A new, EU-funded Jewish heritage project, Parallel Traces: A New Lens on Jewish Heritage, aims to encourage awareness of urban Jewish heritage through digital art — photographs, audio and visual presentations, and the like.
The project, its web site states, “aims to rediscover traces of Jewish cultural heritage in urban architecture as an integral part of European history and to raise awareness and respect amongst different cultures through different mechanisms.”
Spearheaded by the AEPJ (European Association for the Preservation and Promotion of Jewish Culture and Heritage), Parallel Traces focuses initially on Jewish heritage in five cities where partner organizations in the project are located: Girona, Spain; Wroclaw, Poland; Sighet, Romania; Tbilisi, Georgia; and Belgrade, Serbia.
The project is co-funded by the European Union within the framework of the Creative Europe program.
One of the key elements will be a competition for original digital artwork representing Jewish heritage in the urban context. (We will share the call for submissions once it has been announced.)

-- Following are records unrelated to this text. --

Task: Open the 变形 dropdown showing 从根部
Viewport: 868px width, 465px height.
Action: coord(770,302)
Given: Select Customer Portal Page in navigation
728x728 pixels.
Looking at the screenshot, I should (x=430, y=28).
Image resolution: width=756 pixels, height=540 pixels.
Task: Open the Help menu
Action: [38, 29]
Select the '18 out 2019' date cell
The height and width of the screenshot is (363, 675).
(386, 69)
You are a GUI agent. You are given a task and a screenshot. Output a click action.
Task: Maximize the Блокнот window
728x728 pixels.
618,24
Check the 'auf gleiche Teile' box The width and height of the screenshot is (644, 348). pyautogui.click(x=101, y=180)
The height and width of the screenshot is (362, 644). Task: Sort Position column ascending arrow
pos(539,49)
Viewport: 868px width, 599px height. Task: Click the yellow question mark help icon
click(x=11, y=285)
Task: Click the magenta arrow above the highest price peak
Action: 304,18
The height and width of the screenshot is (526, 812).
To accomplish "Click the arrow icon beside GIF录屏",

Rosa Juanco, the artistic director of the project, says in an online interview:
We expect the project to produce high quality photographic art both by the guest artists and by the participants in the competition, which can be a great opportunity for less well-known artists to make their work known by a broader public. Finding new and different perspectives of looking at the traces of Jewish heritage in the urban environment of our European cities today will make them more visible and will help European citizens to realise to what extent the Jewish culture is also an exciting and beautiful part of their own culture and their everyday life.